> **What the exercise asks**: For each line below that contains the word "Enter", make a copy.

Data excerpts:
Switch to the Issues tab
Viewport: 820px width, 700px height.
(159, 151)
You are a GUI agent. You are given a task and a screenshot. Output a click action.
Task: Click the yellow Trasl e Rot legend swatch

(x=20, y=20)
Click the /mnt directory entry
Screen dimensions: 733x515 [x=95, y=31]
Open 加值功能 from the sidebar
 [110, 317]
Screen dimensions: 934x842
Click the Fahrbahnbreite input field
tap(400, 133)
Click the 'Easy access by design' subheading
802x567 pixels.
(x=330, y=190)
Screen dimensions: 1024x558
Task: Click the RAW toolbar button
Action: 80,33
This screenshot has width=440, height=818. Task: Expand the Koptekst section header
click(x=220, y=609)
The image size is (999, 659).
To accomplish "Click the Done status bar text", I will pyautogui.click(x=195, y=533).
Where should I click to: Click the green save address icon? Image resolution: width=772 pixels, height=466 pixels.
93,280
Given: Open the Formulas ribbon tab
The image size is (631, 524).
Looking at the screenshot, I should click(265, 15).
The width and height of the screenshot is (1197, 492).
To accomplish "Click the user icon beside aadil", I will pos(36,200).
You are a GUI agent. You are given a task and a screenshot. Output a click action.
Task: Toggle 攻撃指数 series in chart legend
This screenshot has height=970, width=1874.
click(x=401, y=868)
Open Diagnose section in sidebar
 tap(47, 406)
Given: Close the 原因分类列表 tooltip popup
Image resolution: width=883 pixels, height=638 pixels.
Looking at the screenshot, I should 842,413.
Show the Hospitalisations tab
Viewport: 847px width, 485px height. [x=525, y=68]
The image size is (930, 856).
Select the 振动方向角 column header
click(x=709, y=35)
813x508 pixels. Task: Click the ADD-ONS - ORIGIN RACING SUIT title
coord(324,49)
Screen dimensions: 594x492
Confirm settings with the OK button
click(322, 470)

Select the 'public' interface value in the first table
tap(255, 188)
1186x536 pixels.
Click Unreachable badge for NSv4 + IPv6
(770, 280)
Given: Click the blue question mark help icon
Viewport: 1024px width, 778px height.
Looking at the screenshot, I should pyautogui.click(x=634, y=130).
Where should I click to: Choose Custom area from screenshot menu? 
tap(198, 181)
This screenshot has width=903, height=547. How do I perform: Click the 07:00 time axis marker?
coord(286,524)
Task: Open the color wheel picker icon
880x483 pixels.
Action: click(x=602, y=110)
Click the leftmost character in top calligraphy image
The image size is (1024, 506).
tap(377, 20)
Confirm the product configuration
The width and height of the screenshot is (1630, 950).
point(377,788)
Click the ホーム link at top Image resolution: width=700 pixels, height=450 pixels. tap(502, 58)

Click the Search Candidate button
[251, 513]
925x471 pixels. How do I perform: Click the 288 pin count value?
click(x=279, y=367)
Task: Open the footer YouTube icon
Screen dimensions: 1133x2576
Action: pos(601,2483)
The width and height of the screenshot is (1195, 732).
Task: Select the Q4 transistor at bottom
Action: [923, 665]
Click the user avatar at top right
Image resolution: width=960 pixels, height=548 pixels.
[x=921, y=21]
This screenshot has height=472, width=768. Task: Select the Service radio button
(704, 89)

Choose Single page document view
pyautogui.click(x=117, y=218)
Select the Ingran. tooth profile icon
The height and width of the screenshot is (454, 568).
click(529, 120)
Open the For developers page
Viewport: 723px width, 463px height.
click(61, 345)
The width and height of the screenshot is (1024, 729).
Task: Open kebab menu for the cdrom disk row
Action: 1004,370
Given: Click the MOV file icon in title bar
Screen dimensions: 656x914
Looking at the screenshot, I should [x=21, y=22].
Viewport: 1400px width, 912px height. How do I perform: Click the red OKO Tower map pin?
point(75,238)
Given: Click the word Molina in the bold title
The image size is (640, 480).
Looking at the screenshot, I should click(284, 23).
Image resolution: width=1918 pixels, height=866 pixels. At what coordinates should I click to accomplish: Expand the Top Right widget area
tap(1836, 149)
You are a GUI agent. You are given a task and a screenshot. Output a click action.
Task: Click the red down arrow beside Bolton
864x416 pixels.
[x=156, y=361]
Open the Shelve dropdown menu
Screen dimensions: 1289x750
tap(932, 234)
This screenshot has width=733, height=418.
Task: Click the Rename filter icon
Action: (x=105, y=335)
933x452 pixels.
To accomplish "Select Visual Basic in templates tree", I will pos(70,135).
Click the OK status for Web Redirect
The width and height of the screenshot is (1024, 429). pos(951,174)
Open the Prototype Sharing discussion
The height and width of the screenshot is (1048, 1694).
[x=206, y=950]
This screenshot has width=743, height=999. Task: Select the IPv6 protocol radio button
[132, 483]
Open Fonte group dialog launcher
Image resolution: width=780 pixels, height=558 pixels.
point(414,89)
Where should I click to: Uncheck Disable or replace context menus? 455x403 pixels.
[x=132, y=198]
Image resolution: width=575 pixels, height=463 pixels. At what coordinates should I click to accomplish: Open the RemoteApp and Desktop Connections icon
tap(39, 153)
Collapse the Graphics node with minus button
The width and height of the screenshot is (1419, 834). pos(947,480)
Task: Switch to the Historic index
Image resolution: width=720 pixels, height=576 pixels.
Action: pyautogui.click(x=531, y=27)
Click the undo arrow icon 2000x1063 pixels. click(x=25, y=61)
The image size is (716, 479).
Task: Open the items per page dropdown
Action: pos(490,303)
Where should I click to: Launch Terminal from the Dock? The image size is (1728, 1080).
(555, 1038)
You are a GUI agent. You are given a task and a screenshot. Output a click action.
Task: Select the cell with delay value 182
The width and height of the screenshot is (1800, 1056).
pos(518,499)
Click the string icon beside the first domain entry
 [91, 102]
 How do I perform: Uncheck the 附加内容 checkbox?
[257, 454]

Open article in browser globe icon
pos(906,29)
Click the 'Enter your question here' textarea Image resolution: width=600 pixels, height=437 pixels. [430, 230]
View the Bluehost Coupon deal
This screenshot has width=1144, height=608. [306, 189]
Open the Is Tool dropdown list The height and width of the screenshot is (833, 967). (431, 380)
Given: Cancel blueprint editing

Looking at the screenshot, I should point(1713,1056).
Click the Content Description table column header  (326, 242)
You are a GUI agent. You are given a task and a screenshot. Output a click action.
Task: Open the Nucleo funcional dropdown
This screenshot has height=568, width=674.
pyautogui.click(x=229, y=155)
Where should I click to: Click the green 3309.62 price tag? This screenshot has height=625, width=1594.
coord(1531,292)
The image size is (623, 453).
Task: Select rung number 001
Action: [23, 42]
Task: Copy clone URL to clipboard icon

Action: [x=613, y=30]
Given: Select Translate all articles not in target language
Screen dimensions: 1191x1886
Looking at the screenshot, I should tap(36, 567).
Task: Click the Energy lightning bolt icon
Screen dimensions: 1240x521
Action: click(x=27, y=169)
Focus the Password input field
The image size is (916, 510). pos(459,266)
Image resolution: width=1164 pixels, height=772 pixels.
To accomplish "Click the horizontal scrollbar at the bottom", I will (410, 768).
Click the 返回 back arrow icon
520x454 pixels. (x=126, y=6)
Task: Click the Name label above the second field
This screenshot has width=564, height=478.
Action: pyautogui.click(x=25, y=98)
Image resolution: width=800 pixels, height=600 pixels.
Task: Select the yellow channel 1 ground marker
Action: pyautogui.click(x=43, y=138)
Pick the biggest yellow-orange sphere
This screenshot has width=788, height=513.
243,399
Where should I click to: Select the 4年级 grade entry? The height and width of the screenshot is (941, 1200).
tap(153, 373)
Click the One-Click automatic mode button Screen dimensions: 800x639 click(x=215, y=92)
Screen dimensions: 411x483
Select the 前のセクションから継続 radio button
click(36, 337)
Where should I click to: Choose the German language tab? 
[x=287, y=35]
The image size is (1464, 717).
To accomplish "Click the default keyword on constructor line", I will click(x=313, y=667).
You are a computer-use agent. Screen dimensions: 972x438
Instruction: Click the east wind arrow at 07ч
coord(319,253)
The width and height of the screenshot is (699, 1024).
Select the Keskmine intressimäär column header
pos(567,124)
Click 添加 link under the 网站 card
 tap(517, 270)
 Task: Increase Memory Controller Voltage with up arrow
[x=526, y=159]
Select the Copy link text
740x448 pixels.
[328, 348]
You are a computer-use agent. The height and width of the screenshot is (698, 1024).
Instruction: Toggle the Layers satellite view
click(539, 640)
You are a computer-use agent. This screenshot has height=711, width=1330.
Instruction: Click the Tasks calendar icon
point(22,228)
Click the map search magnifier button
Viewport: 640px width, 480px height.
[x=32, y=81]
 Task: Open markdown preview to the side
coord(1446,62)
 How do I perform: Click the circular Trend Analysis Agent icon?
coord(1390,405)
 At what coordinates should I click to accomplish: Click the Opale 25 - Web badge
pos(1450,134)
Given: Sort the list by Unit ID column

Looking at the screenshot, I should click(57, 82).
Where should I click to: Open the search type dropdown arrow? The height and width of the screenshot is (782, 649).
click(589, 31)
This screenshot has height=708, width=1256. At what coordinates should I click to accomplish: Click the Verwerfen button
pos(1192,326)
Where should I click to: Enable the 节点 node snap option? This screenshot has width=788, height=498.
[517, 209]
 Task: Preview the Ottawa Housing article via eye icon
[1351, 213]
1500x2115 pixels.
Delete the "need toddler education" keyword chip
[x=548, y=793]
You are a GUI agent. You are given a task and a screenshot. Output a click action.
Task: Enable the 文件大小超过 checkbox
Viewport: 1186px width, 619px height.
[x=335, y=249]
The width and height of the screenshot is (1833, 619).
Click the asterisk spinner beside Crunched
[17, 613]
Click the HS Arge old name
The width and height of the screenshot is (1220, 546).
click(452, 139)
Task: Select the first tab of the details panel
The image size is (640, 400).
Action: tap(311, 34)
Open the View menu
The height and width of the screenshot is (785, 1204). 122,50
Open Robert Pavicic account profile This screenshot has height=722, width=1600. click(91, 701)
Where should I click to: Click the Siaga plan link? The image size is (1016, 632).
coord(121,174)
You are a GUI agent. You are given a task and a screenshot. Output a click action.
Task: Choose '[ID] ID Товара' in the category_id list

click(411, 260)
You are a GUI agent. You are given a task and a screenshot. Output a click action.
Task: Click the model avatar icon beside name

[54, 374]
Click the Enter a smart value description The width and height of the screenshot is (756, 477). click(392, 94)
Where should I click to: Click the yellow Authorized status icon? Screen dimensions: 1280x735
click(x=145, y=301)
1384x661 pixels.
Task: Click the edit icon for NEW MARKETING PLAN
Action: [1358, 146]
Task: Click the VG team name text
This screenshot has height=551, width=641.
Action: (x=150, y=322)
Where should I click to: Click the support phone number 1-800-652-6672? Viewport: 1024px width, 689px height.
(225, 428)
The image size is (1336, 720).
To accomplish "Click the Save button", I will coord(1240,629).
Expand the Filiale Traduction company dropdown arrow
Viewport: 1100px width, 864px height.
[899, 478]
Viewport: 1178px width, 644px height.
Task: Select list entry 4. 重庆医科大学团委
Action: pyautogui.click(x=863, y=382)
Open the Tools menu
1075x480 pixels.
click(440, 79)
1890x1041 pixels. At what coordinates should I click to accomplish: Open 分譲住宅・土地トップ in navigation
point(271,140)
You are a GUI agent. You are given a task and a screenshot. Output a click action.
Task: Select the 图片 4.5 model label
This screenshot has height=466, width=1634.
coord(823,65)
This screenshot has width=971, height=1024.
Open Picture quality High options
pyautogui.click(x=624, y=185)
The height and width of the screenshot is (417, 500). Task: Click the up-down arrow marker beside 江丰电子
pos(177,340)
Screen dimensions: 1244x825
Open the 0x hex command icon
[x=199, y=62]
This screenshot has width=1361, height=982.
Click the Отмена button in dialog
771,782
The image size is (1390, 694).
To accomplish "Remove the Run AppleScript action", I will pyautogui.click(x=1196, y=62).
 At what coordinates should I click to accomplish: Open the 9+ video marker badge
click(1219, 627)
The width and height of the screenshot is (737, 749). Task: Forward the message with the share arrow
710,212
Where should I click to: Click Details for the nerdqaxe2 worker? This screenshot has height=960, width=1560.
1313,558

> **Response area**:
Click the 'Enter your question here' textarea Image resolution: width=600 pixels, height=437 pixels. [430, 230]
Click the Enter a smart value description The width and height of the screenshot is (756, 477). click(392, 94)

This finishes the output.